**Task instructions:**
1/ Copy from the acne and rosacea passage the part that opens with the words containing "Where the spots" and closes with "affect the body.".
2/ Rewrite as a bulleted list the paragraph of the acne and rosacea passage that begins "Rosacea is linked to flushing," keeping its main facts.

**Source passage:**
◆ ◆ ◆ ◆ ◆ ◆ ◆
Acne and rosacea are the two skin conditions I see confused most often - by patients, and quite often by the practitioners who treated them before they reached me. The confusion is understandable: both cause red spots on the face of adults. But the treatments are different, some acne treatments actively aggravate rosacea, and getting the diagnosis right is the first step in getting better.

The most useful clue: blackheads and whiteheads
Look closely for blackheads and whiteheads (comedones). Acne has them; rosacea does not. Spots on a background of blackheads, whiteheads and clogged pores mean acne. Red bumps on skin that flushes easily, with no blackheads anywhere, point towards rosacea.

Where the spots appear
Acne can affect the whole face, and very commonly the chest, back and shoulders. Rosacea usually affects the centre of the face - the cheeks, nose, chin and forehead - and does not affect the body.

Flushing and persistent redness
Rosacea is linked to flushing. This can happen spontaneously or can be triggered by stressful situations, heat, exercise, alcohol, spicy food or hot drinks. Over time the redness can become persistent, sometimes with small visible blood vessels on the cheeks and nose. Acne does not flush. If you are experiencing flushing that is a strong pointer to rosacea.
◆ ◆ ◆ ◆ ◆ ◆ ◆
**Provided information:**
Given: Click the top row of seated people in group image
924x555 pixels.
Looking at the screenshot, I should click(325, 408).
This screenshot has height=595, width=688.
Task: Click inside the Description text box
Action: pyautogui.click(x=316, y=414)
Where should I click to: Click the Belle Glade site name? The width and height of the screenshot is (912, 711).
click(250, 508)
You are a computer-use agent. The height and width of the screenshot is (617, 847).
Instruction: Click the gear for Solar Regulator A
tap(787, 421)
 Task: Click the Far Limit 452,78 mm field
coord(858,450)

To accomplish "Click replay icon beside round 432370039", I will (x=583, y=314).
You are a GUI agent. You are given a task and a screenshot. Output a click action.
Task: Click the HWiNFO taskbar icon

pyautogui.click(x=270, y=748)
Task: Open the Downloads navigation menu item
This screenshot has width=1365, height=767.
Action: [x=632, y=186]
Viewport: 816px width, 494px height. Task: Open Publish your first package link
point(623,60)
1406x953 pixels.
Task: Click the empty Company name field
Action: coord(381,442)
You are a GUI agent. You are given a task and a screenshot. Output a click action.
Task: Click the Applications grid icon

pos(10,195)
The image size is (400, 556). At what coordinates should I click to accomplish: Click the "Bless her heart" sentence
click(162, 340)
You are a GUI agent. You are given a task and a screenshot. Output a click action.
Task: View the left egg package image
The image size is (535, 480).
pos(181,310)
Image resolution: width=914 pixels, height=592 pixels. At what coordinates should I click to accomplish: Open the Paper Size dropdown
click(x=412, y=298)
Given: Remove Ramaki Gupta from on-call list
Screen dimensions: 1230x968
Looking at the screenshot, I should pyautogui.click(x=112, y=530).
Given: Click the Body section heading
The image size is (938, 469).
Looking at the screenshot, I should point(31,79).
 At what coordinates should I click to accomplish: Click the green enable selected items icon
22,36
◆ ◆ ◆ ◆ ◆ ◆ ◆
**Answers by item number:**
1/
Where the spots appear
Acne can affect the whole face, and very commonly the chest, back and shoulders. Rosacea usually affects the centre of the face - the cheeks, nose, chin and forehead - and does not affect the body.

2/
- Rosacea is linked to flushing, which can happen spontaneously or be triggered by stressful situations, heat, exercise, alcohol, spicy food or hot drinks.
- Over time the redness can become persistent, sometimes with small visible blood vessels on the cheeks and nose.
- Acne does not flush.
- Flushing is a strong pointer to rosacea.